江怡手捂着自己的肚子,不知道多久,白桁才停止他的动作。
将要晕过去的江怡从浴室抱到了床上。
江怡眼睛红的跟兔子似的:“你这个混蛋。”她好痛,而且身体也吃不消,好累。
白桁摸了摸江怡精致的小脸,轻轻吻了上去:“晚安,宝贝。”
江怡几乎是昏睡过去的,白桁起身抽了根,小丫头现在小,不知道长大会不会后悔。
她三十岁的时候,他四十了。
早上,白家别提多热闹了,但谁都不敢进院子看,白桁站在门外,身上还穿着睡衣,他枕头扔在地上,江怡发了好大的脾气,哄都哄不好的那种。

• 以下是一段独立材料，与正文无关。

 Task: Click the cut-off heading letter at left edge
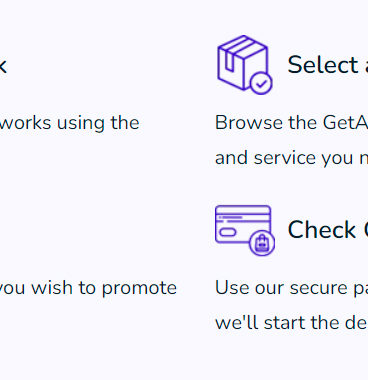pyautogui.click(x=3, y=65)
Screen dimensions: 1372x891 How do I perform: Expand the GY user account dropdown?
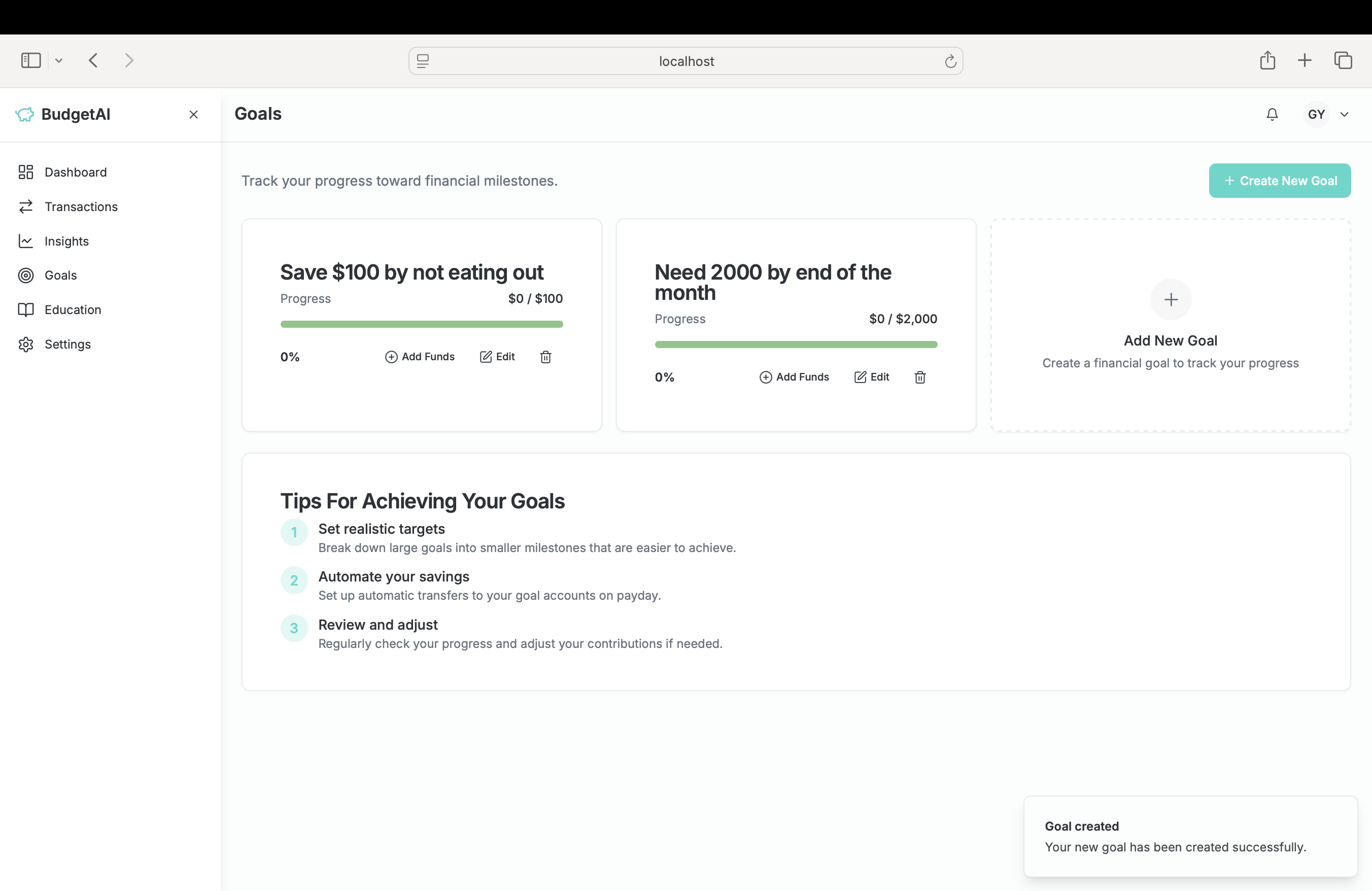pyautogui.click(x=1344, y=114)
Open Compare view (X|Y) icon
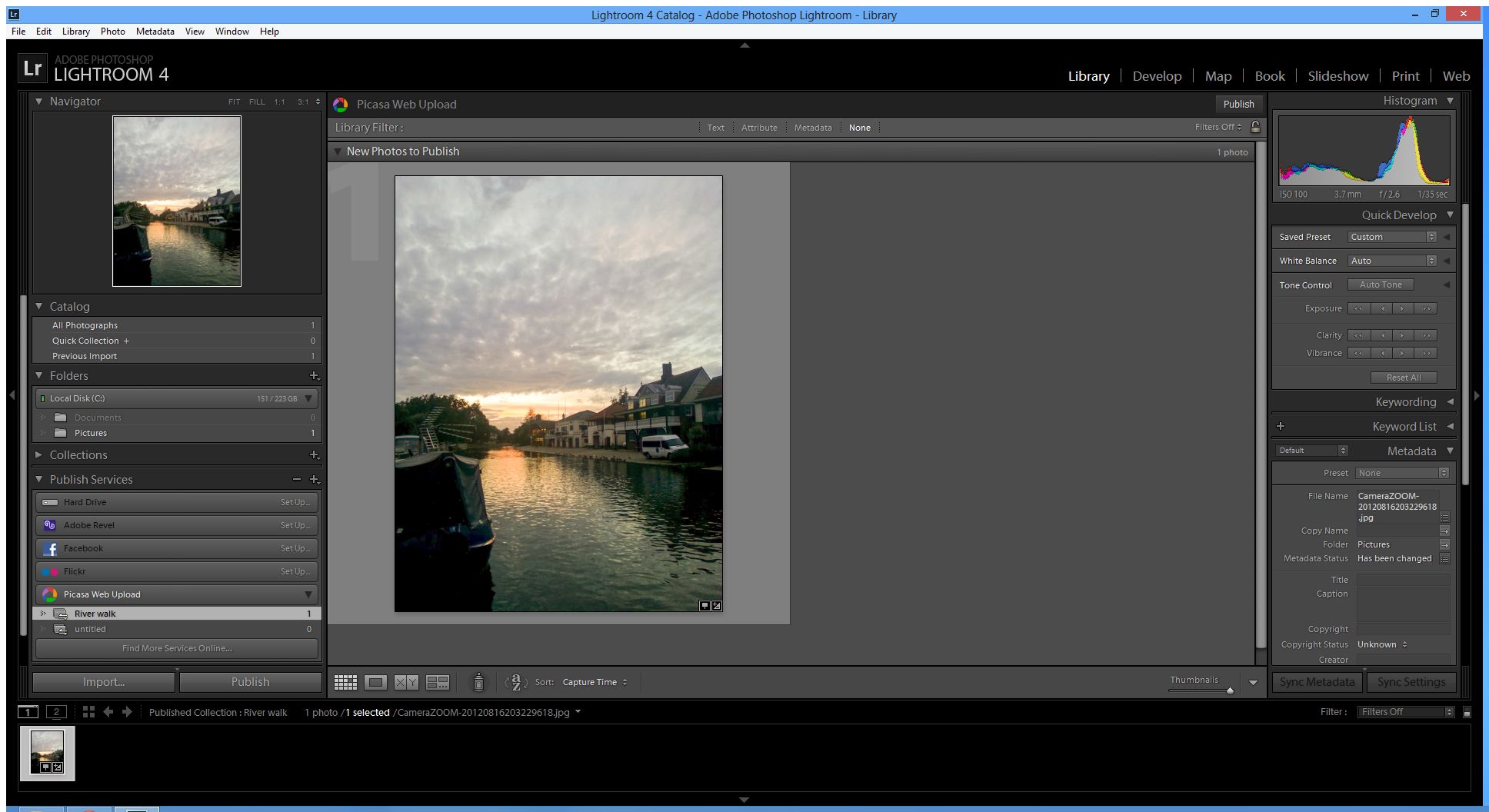The height and width of the screenshot is (812, 1489). click(x=406, y=682)
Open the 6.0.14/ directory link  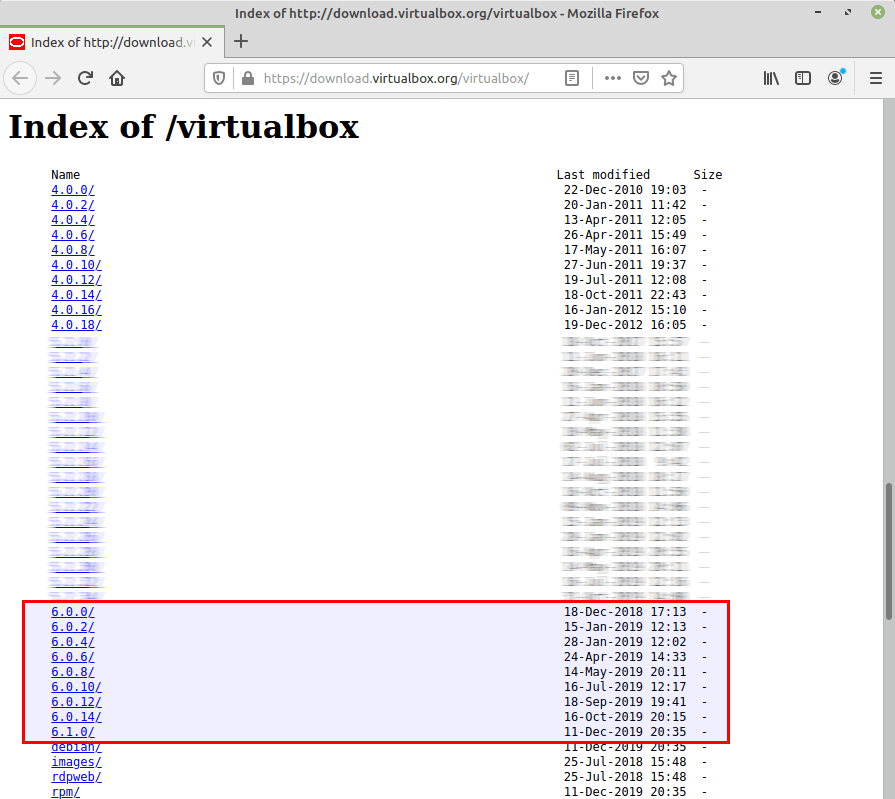76,717
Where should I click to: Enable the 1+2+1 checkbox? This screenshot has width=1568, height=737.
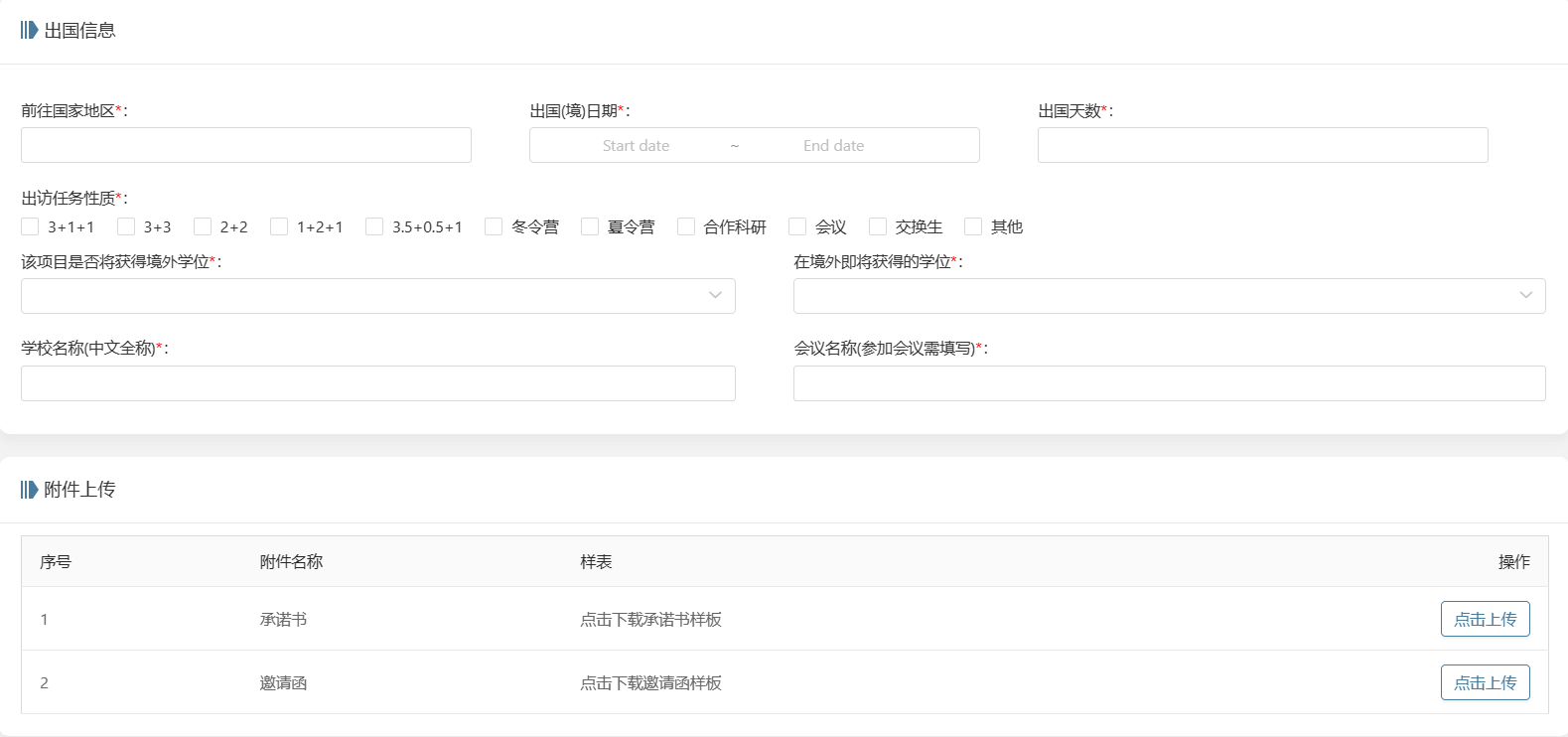point(279,226)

白烁探出头,管家小跑着送来了门钥匙,结果,因为是古式建筑,里面有门栓,除非坎断门栓
但那样,屋子里的小丫头非炸毛不可。
江怡收拾好了东西,她怎么也没想到,白桁竟然是因为,她跟白林亦一起打游戏,才那么对她的。
当时屋子里还有仆人,而且她一直把白林亦当晚辈,毕竟他一口一个四婶的叫着,她根本就没有任何龌龊的想法,但是白桁竟然,那样说她。
白桁敲了敲门:“宝贝,别气了,我承认,是我口无遮拦,瞎说话,别气了,乖。”
仆人站在一旁,憋着笑,管家那脸色真是,别提多精彩了,跟放烟花似的。
外面看热闹的人,也不敢出声,就躲在门后面静静观望着。